Even though the chilly days of Kansas City in the fall are just beginning to arrive, I’ve already been thinking of making cassoulet, pot roast, short ribs, chili and lamb stew.
There is something to be said for a place on earth where wine grapes have been grown for 2,500 years. The Bandol region of Provence in southern France is such a place.
I want to braise, roast, and get the slow cooker out of storage. And these thoughts lead me to thoughts about what red wine I’ll drink with autumn food.
Pinot Noir is always a go-to but I’ll write a whole posting about Pinot Noir later. Cabernet Sauvignon and other Bordeaux blends are winter wines to me. So my mind wanders to something substantial but not jaw crushing.
Because the rose Bandol is one of my favorite summer wines, it just makes sense to transition to the Bandol red in fall.
There is something to be said for a place on earth where wine grapes have been grown for 2,500 years. The Bandol region of Provence in southern France is such a place. Bandol is a town east of Marseille and also the official designation of wine from that area. Mostly Mourvede grape — must be 50 percent — and aged at least 18 months in barrels, it is the top of the heap for Provence wines.
Remember these words: St. Amour, Julienas, Chenas, Moulin a Vent, Fleurie, Chiroubles, Morgon, Regie, Brouilly, Cote de Brouilly. They are the ten crus of Beaujolais, a 30-odd-mile-long area straddling Burgundy and the Rhone.
Every bistro in Paris serves these wines, many times out of the barrel into well-used bottles.
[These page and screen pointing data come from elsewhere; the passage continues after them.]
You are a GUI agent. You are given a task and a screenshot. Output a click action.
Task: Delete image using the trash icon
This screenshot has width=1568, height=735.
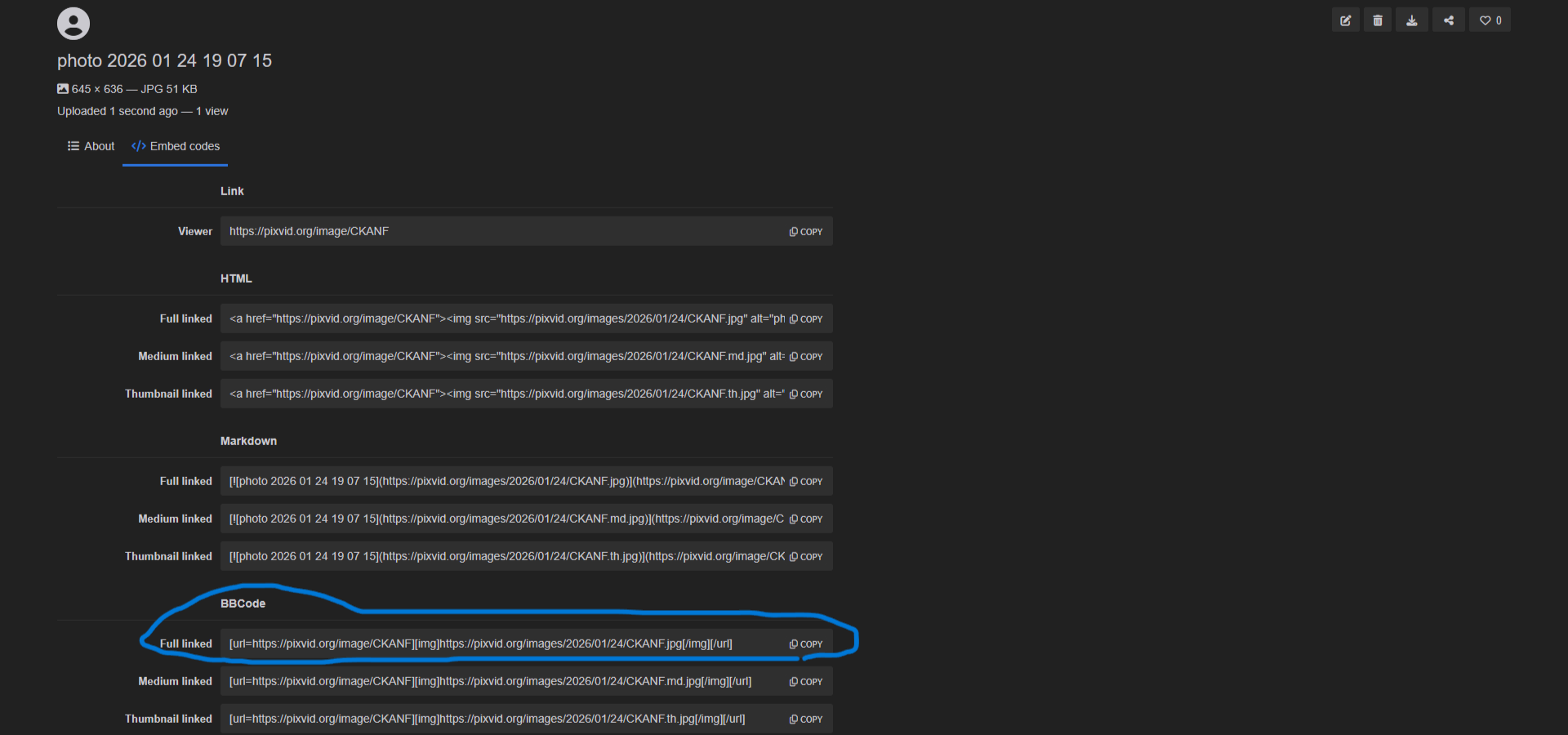coord(1378,20)
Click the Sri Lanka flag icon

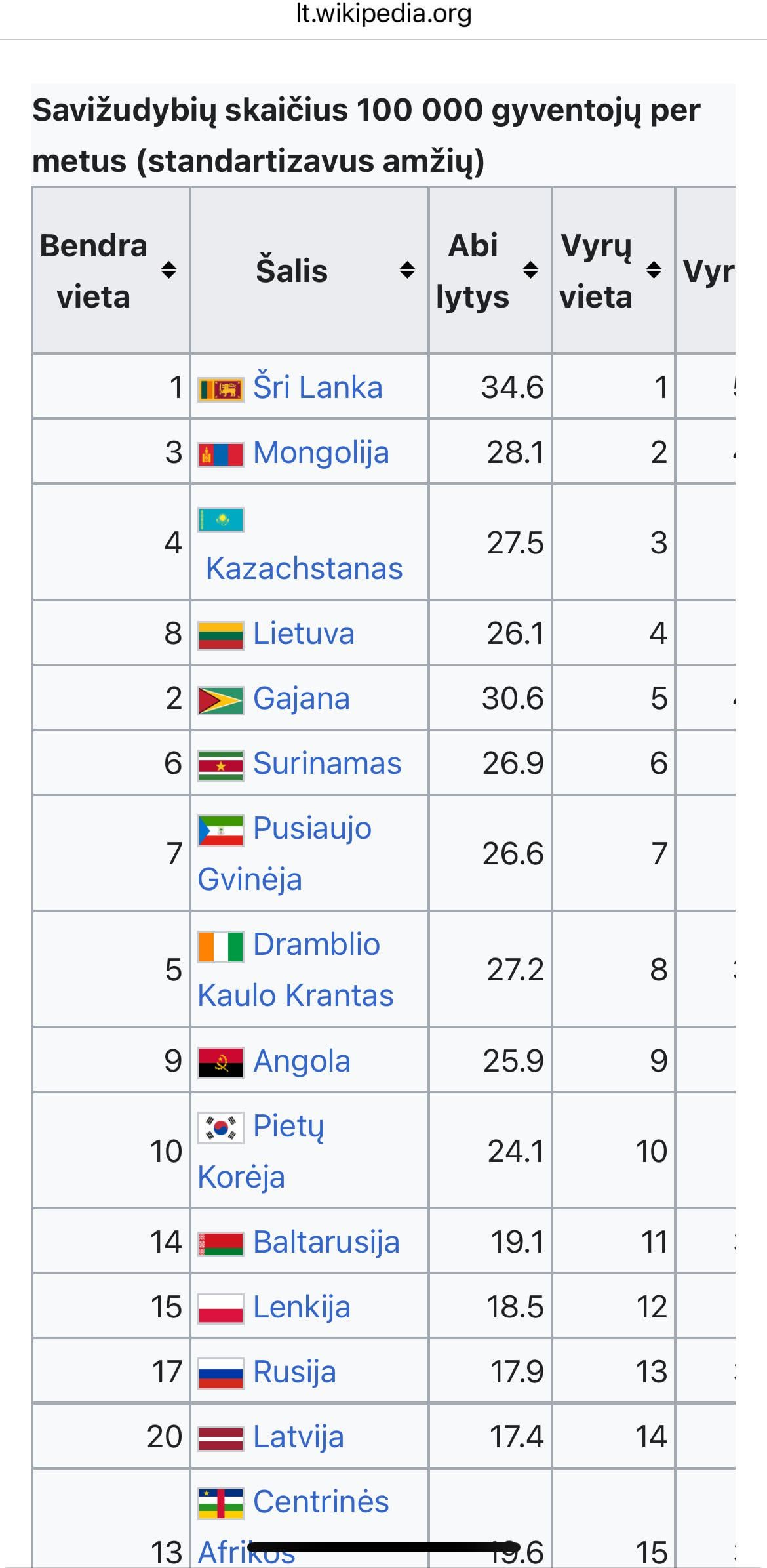coord(220,389)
Do yourself a favor. This November, instead of the one bottle of Beaujolais Noveau you always buy, get a bottle of Morgon or Brouilly instead. Just like the Paris bistros, Cru Beaujolais will become the house wine at your house.
I even make Beef Burgundy with Brouilly. It’s only cheating a few miles.
One of things I love about Rhone reds is that they satisfy at every price point. Feeling poor? A Cote du Rhone leaves some money in your pocket. Feeling flush? Chateauneuf du Pape is worth every penny. Plus it has loads of cache: first noticed in the 14th century when the Pope set up headquarters in Avignon, France, and enjoyed the local wine. You’re drinking history. Maybe not as much history as the 2,500 years of Roman-planted Bandol, but the 14th century will do.
You don’t need me to tell you to try the wines of La Rioja region in Spain. I’m sure you’ve already discovered their value. Where else can you get a reserve wine for such a reasonable cost? Where else can you find aged bottles for such a reasonable cost?
La Rioja measures up in the history department also. Growing grapes in this area is mentioned in documents from 873 A.D.
Tempranillo and Garnacho varietals make good food wines. But you knew that.